February 6, 2013

Resume Trends: What's In and What's Out


Just like fashion, resume trends change each year. Here are a few in's and out's for 2013, along with a few resume items that never seem to go out of style.




What's 'in' for 2013:

Cleaner and leaner content. More succinct summaries of top achievements and related skills are a must in 2013! If a resume cannot succinctly summarize key points, that still clearly detail outcome and impact, it will have a harder time catching and keeping a reader's attention. Employers are inundated with resumes and will only spend a brief period of time reviewing each- therefore points must speak to them immediately; they will not wade through heavy text or lengthy content.

Formats that stand out. Without going over the top, finding ways to format the resume that is fresh and eye catching. More and more job seekers are using color in their documents, even hints of it, and straying from the traditional chronological layout and headers. For example, it has been common to use "Work Experience" or "Qualifications and Achievements" as resume headers (overdone and sometimes overlooked!) - now job seekers are using headers like "Career Evolution" and "Key Performance Indicators" to stand out and create instant impact. 


In addition, the combined resume format allows for the greatest flexibility to showcase content - in 2013 a job seeker needs every advantage they can to catch the readers' eye and get their best content across in the shortest amount of space.
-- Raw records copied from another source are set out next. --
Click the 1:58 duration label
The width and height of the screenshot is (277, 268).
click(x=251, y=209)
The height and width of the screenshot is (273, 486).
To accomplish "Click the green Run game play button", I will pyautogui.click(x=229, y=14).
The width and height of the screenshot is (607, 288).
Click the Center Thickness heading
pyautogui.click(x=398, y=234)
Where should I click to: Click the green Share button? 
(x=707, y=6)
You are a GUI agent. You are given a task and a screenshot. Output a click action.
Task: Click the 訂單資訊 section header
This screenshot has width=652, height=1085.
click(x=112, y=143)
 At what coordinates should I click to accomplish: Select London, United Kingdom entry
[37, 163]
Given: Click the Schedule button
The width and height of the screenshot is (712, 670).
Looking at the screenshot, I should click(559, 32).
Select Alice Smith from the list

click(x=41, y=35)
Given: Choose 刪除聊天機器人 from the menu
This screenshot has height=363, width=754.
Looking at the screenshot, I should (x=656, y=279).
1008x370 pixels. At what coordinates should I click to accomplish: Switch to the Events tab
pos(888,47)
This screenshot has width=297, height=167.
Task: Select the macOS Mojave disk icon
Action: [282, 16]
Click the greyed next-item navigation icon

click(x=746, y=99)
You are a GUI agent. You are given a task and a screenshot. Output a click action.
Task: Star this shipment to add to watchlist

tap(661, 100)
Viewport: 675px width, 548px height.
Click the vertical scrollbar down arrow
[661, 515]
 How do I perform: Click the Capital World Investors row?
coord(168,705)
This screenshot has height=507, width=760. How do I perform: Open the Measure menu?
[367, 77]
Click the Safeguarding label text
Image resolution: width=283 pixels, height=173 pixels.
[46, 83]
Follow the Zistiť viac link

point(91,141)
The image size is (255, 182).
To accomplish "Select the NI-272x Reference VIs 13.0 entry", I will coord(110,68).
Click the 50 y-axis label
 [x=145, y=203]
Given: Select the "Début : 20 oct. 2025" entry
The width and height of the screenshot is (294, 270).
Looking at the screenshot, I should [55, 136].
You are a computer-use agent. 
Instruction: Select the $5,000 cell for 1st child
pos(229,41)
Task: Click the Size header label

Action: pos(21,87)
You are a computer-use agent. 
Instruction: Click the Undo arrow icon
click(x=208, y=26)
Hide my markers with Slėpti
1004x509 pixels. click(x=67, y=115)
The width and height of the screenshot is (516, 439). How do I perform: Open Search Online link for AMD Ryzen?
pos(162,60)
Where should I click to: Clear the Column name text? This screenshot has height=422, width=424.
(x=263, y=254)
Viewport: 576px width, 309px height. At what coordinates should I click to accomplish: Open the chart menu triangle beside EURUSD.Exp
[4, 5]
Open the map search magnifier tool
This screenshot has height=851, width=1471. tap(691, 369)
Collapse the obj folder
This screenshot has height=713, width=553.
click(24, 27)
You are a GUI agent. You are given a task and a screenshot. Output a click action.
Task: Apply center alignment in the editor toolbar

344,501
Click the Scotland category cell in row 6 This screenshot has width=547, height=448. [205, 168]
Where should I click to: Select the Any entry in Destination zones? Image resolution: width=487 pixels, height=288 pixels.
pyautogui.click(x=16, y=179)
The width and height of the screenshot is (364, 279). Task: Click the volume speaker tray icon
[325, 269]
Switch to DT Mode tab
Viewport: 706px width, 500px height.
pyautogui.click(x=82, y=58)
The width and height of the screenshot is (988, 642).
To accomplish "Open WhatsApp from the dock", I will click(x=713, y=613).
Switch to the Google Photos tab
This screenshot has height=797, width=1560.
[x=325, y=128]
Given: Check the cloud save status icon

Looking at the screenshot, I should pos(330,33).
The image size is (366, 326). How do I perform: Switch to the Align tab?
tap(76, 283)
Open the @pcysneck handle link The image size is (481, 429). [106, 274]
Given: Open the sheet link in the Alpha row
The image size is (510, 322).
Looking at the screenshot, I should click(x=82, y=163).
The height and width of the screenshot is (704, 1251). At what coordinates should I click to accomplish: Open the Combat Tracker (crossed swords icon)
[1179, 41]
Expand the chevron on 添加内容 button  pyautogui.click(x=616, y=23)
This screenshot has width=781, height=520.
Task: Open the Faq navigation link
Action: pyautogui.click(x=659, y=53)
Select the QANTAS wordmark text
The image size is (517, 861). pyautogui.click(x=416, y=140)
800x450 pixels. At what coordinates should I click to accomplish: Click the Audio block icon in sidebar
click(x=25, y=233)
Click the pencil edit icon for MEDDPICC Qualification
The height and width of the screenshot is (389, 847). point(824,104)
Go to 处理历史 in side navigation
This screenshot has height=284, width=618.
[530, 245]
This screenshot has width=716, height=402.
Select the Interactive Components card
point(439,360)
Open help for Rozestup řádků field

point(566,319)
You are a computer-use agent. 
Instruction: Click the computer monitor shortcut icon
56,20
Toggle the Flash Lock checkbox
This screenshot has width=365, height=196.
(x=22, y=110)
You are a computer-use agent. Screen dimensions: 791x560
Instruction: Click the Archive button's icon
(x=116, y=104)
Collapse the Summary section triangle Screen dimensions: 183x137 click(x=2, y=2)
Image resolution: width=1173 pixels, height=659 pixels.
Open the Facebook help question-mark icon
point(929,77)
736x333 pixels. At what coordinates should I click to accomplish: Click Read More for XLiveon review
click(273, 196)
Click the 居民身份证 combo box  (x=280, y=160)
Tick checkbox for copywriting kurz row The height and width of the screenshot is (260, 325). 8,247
Branding and value propositions. Every resume needs to clearly convey what sets the individual apart. Job seekers need to know their unique value and present content that 'sells' instead of 'tells' the reader what they have to offer. Resumes are marketing tools, not career obituaries; they need to read with focus and impact and clearly present a job seekers distinct worth.



What's 'out' for 2013:

Objective statements. These overused and highly ineffective resume openings add little to no value to a resume. Employers are not interested in what job seekers want from a role; instead they want to know immediately what a job seeker is offering and what value they would bring to the organization. Swapping the Objective for a well branded opening Profile is much more effective and a better use of limited resume space.


The line "references available upon request" is hugely outdated and a waste of resume space. This is now assumed and should never appear in a modern resume - it certainly dates the candidate.


Things to always include in a resume, which never go out of style:

Value, plain and simple. If content is not related to the targeted role it should not appear. A candidate needs to use the limited space of a resume to communicate their value in a way best understood. Again, resumes are marketing tools, not career obituaries, so listing basic tasks and responsibilities is not going to cut it. Focus on relaying clear accomplishments and achievements that would be of interest to the reader. Use the resume to communicate value!

Resume basics. The expected content requirements have never changed, nor will they, and they include: contact information (professional email addresses are a must!), work history (with heavy emphasis on
quantifiable and concrete achievements and results!), and education.